## Data supplied

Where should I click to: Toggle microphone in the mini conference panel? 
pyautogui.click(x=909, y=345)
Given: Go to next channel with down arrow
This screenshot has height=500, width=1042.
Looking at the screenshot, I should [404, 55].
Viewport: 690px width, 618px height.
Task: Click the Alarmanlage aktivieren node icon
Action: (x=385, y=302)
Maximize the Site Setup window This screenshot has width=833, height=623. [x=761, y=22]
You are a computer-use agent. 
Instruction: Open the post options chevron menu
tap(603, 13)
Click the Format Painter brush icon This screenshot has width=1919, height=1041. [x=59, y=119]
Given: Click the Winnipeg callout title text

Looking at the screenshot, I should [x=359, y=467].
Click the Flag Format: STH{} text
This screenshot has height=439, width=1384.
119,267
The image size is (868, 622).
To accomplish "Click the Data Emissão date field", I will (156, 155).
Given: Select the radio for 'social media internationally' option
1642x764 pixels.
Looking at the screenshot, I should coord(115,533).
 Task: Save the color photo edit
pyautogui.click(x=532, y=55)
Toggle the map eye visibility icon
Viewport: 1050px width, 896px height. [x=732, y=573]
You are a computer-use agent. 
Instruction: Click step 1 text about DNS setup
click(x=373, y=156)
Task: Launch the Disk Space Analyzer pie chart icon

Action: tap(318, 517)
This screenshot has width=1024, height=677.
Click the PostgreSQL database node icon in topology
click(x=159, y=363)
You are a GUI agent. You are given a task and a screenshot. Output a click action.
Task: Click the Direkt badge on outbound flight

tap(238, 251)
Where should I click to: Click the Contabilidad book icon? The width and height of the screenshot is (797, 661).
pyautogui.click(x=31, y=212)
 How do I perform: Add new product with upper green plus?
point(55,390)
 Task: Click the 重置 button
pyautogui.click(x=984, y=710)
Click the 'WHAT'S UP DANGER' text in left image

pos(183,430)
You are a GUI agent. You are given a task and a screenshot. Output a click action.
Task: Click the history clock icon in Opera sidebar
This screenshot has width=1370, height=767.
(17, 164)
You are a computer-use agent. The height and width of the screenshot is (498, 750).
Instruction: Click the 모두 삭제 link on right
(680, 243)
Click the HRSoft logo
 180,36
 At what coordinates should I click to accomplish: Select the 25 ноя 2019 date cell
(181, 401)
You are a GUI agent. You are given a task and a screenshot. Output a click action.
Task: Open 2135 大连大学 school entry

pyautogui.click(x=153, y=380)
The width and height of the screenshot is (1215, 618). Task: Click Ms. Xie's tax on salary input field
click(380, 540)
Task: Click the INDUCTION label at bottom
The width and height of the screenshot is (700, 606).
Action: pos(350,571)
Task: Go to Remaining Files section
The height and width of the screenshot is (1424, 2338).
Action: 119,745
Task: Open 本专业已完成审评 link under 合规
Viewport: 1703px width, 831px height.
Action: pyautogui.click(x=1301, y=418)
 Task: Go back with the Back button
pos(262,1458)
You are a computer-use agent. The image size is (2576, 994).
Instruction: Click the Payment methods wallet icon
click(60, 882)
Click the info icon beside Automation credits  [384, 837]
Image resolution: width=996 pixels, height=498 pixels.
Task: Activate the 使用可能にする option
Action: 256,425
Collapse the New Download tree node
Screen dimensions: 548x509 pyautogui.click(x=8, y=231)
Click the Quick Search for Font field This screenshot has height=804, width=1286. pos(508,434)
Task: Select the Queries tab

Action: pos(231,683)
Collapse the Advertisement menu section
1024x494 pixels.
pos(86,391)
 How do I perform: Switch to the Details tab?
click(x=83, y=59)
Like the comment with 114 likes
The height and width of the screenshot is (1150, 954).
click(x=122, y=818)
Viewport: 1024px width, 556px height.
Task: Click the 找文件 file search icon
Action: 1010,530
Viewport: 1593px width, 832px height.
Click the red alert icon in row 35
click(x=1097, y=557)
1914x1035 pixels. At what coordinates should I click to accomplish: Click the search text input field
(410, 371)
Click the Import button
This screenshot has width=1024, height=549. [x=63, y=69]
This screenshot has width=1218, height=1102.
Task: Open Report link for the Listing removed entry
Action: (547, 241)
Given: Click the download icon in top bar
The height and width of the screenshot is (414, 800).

## Activity
Write the entries out once more, exactly as given.

## Task result
Where should I click to: Toggle microphone in the mini conference panel? 
pyautogui.click(x=909, y=345)
Given: Go to next channel with down arrow
This screenshot has height=500, width=1042.
Looking at the screenshot, I should [404, 55].
Viewport: 690px width, 618px height.
Task: Click the Alarmanlage aktivieren node icon
Action: (x=385, y=302)
Maximize the Site Setup window This screenshot has width=833, height=623. [x=761, y=22]
You are a computer-use agent. 
Instruction: Open the post options chevron menu
tap(603, 13)
Click the Format Painter brush icon This screenshot has width=1919, height=1041. [x=59, y=119]
Given: Click the Winnipeg callout title text

Looking at the screenshot, I should [x=359, y=467].
Click the Flag Format: STH{} text
This screenshot has height=439, width=1384.
119,267
The image size is (868, 622).
To accomplish "Click the Data Emissão date field", I will (156, 155).
Given: Select the radio for 'social media internationally' option
1642x764 pixels.
Looking at the screenshot, I should coord(115,533).
 Task: Save the color photo edit
pyautogui.click(x=532, y=55)
Toggle the map eye visibility icon
Viewport: 1050px width, 896px height. [x=732, y=573]
You are a computer-use agent. 
Instruction: Click step 1 text about DNS setup
click(x=373, y=156)
Task: Launch the Disk Space Analyzer pie chart icon

Action: tap(318, 517)
This screenshot has width=1024, height=677.
Click the PostgreSQL database node icon in topology
click(x=159, y=363)
You are a GUI agent. You are given a task and a screenshot. Output a click action.
Task: Click the Direkt badge on outbound flight

tap(238, 251)
Where should I click to: Click the Contabilidad book icon? The width and height of the screenshot is (797, 661).
pyautogui.click(x=31, y=212)
 How do I perform: Add new product with upper green plus?
point(55,390)
 Task: Click the 重置 button
pyautogui.click(x=984, y=710)
Click the 'WHAT'S UP DANGER' text in left image

pos(183,430)
You are a GUI agent. You are given a task and a screenshot. Output a click action.
Task: Click the history clock icon in Opera sidebar
This screenshot has width=1370, height=767.
(17, 164)
You are a computer-use agent. The height and width of the screenshot is (498, 750).
Instruction: Click the 모두 삭제 link on right
(680, 243)
Click the HRSoft logo
 180,36
 At what coordinates should I click to accomplish: Select the 25 ноя 2019 date cell
(181, 401)
You are a GUI agent. You are given a task and a screenshot. Output a click action.
Task: Open 2135 大连大学 school entry

pyautogui.click(x=153, y=380)
The width and height of the screenshot is (1215, 618). Task: Click Ms. Xie's tax on salary input field
click(380, 540)
Task: Click the INDUCTION label at bottom
The width and height of the screenshot is (700, 606).
Action: pos(350,571)
Task: Go to Remaining Files section
The height and width of the screenshot is (1424, 2338).
Action: 119,745
Task: Open 本专业已完成审评 link under 合规
Viewport: 1703px width, 831px height.
Action: pyautogui.click(x=1301, y=418)
 Task: Go back with the Back button
pos(262,1458)
You are a computer-use agent. The image size is (2576, 994).
Instruction: Click the Payment methods wallet icon
click(60, 882)
Click the info icon beside Automation credits  [384, 837]
Image resolution: width=996 pixels, height=498 pixels.
Task: Activate the 使用可能にする option
Action: 256,425
Collapse the New Download tree node
Screen dimensions: 548x509 pyautogui.click(x=8, y=231)
Click the Quick Search for Font field This screenshot has height=804, width=1286. pos(508,434)
Task: Select the Queries tab

Action: pos(231,683)
Collapse the Advertisement menu section
1024x494 pixels.
pos(86,391)
 How do I perform: Switch to the Details tab?
click(x=83, y=59)
Like the comment with 114 likes
The height and width of the screenshot is (1150, 954).
click(x=122, y=818)
Viewport: 1024px width, 556px height.
Task: Click the 找文件 file search icon
Action: 1010,530
Viewport: 1593px width, 832px height.
Click the red alert icon in row 35
click(x=1097, y=557)
1914x1035 pixels. At what coordinates should I click to accomplish: Click the search text input field
(410, 371)
Click the Import button
This screenshot has width=1024, height=549. [x=63, y=69]
This screenshot has width=1218, height=1102.
Task: Open Report link for the Listing removed entry
Action: (547, 241)
Given: Click the download icon in top bar
The height and width of the screenshot is (414, 800).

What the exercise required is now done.